THIS is definitely not for the squeamish. Or anyone who is turned off by the taste or texture of seafood.
Eating cicadas might sound like a competition you would see on Survivor, but Cortni Borgerson is not a reality TV contestant who is being forced to consume creepy-looking insects to win a reward.
The assistant professor of anthropology at Montclair State University says she actually enjoys eating cicadas. She even has a few recipes that include those crunchy critters as one of the main ingredients.
Flaming cicada fondue, anyone?
“They’re delicious, ” says Borgerson. Cicadas “will taste like shrimp. The taste and texture are very similar, but with a fresh spring twist to it... similar to if you’re eating fresh asparagus, spring arugula or parsley.”

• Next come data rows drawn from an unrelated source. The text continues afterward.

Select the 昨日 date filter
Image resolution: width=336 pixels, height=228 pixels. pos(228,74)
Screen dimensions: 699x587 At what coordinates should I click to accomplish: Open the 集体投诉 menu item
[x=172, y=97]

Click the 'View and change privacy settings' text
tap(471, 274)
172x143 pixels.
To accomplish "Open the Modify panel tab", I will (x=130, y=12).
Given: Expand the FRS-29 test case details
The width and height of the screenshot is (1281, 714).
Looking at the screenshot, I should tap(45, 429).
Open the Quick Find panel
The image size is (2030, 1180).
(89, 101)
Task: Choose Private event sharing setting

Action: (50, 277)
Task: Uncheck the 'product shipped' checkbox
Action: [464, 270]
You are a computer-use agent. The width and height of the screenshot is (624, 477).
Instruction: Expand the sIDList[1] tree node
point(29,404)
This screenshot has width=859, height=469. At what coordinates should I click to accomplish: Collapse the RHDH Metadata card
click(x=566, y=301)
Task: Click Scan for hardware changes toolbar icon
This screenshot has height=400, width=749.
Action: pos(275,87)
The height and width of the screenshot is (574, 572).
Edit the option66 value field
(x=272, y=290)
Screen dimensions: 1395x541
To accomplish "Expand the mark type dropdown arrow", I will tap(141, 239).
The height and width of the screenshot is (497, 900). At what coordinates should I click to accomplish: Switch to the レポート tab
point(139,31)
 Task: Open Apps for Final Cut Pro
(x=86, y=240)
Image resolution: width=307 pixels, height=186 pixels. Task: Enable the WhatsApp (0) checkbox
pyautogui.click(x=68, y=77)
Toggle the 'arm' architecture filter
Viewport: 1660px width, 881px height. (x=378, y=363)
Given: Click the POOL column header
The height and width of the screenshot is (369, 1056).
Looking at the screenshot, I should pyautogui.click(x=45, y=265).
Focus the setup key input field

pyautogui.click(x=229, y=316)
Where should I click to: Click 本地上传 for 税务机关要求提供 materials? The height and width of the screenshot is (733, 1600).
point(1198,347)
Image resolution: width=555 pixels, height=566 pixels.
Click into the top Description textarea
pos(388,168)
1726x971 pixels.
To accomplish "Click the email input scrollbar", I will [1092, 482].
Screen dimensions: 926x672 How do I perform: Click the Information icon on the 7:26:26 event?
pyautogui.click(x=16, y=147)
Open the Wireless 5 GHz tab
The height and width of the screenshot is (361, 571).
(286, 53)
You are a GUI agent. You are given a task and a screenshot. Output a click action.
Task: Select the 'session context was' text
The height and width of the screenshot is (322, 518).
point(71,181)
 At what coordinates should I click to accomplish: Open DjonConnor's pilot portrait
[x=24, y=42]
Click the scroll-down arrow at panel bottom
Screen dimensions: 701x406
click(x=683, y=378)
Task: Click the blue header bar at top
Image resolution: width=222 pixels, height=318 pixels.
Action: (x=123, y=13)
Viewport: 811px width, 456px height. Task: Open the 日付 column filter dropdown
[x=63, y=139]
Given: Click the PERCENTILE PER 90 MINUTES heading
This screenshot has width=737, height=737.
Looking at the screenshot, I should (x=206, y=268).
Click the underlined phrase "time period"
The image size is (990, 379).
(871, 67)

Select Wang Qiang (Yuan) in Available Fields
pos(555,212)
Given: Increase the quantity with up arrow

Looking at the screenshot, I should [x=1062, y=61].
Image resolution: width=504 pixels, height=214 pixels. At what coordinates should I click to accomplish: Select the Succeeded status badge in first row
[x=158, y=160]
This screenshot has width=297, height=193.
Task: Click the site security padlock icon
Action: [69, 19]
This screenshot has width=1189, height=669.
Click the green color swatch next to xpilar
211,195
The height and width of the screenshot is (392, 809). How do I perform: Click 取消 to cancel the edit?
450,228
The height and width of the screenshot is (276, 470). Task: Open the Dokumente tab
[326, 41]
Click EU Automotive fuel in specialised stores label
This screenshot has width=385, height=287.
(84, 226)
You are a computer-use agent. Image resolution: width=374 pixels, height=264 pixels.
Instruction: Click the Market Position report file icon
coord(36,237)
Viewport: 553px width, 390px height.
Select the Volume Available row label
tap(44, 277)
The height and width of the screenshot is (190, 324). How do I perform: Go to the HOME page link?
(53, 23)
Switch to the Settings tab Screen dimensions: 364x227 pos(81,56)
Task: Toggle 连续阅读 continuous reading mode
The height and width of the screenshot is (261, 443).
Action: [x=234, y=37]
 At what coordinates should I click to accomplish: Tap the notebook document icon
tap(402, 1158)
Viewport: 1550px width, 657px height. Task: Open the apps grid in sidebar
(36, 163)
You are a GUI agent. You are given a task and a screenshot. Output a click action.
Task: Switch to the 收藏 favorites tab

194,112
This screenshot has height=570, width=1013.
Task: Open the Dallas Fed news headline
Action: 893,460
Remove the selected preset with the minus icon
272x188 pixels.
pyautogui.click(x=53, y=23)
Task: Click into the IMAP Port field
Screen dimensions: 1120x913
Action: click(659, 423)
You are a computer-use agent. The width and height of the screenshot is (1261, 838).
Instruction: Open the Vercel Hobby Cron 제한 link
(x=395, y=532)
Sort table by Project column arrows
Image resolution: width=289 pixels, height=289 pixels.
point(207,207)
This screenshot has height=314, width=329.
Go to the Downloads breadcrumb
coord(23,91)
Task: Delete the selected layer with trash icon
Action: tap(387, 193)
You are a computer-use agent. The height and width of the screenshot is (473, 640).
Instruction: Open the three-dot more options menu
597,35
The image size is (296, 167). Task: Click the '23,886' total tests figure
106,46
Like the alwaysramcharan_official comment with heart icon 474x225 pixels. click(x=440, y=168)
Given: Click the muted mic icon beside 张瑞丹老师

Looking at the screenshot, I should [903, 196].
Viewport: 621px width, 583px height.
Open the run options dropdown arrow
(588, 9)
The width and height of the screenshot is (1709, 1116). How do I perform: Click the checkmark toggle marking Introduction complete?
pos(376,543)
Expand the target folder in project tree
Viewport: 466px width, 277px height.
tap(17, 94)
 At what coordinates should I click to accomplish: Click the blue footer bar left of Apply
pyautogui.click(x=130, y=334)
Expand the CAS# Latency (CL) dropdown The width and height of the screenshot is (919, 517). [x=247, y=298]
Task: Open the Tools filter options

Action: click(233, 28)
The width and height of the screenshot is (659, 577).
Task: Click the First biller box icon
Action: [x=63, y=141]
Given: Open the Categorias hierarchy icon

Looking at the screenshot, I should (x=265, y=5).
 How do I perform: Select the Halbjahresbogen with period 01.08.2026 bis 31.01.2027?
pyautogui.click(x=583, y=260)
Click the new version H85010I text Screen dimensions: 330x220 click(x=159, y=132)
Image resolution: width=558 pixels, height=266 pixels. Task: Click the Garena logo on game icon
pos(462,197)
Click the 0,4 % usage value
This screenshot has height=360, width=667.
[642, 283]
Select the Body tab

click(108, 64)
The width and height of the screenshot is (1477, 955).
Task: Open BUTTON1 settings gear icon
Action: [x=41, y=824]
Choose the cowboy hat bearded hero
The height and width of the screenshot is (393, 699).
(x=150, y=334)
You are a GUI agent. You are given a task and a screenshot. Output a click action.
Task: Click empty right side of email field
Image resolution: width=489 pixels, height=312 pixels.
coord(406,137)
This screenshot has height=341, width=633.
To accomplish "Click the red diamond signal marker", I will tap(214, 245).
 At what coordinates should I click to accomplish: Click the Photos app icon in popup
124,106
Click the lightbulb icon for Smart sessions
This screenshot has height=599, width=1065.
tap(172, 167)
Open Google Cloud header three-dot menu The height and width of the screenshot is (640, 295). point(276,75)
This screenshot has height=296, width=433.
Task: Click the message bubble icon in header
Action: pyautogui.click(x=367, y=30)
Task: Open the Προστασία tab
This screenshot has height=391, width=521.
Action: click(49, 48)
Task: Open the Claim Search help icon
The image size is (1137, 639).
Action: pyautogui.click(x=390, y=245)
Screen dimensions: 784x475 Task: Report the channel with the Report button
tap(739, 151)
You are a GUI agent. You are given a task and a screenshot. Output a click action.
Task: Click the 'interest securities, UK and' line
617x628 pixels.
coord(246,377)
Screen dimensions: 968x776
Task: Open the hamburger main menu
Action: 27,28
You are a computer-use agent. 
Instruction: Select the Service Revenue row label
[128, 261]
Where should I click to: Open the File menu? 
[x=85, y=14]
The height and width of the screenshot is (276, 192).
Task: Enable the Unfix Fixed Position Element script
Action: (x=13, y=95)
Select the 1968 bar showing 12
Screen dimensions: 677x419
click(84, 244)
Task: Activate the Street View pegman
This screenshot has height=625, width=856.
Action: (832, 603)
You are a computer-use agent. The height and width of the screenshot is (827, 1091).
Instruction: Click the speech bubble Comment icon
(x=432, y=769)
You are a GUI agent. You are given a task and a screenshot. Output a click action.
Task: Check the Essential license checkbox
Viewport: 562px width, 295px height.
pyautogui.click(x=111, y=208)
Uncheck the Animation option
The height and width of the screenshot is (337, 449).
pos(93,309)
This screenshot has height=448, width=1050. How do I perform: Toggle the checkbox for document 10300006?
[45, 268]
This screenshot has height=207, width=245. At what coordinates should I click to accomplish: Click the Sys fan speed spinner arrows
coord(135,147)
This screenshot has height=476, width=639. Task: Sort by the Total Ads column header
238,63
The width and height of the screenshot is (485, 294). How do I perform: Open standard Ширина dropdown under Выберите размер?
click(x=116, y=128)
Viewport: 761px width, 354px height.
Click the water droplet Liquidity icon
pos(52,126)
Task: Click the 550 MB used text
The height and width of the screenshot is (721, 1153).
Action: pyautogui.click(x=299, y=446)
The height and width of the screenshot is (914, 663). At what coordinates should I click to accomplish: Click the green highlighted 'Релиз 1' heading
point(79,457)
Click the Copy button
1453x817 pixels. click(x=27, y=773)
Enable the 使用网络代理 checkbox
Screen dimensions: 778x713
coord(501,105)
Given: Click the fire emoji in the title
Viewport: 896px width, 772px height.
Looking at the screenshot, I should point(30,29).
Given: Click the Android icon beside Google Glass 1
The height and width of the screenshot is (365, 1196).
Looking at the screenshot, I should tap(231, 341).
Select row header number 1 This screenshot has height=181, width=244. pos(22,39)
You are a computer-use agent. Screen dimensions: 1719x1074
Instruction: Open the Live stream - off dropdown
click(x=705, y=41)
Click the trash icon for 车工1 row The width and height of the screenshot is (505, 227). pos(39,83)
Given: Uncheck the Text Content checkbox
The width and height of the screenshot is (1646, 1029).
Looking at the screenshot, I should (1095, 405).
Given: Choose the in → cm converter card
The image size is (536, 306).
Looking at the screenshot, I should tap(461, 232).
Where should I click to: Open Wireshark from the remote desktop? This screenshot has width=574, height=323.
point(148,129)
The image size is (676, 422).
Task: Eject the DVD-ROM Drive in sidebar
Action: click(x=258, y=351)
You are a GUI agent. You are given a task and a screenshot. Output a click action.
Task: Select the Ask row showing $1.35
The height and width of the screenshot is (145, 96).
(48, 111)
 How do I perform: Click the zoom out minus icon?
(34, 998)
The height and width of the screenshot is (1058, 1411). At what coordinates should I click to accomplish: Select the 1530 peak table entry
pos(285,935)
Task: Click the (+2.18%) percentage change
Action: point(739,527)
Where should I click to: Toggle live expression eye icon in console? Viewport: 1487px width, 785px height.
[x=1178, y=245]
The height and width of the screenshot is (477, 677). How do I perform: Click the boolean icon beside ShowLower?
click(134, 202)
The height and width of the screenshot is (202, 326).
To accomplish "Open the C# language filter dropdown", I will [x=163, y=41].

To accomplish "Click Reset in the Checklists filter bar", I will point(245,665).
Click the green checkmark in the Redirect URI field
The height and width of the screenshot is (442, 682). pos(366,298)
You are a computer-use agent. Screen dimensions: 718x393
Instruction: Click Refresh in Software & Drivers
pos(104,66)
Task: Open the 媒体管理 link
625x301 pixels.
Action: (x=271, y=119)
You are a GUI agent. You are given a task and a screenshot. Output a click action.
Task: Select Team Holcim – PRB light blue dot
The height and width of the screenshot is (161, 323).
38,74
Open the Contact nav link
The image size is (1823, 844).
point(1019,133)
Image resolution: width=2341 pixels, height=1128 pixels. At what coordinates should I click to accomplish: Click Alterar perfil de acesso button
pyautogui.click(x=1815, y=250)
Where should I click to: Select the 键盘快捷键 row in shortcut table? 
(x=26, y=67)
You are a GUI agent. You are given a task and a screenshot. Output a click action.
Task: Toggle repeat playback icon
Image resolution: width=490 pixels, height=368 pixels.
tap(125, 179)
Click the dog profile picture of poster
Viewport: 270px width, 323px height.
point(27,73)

As cicadas emerge once in a generation across a huge swath of the eastern United States, insect delicacies are finding their way to the dining tables of adventurous foodies.
The Brood X cicadas are part of a billions-strong insect swarm that has lain dormant for 17 years before arising from the ground and crawling up the trees to “scream” and mate.
With their abundance, the shrimp-sized, beady-eyed bugs with almost translucent wings are being prepared by professional chefs and at home in a variety of ways this year.
Their recipes are swarming social media and the Internet.
Cicadas can be added to “any of your favorite dishes, ” Borgerson notes. “They don’t need peeling or extensive prepping. Just pan fry them or parboil and toast them in the oven, and then use them like you would any of their crustacean relatives.
“Personally, I love them by themselves on toothpicks as an appetizer or in tacos, where you can use the toppings to bring out a lot of their green spring flavors.”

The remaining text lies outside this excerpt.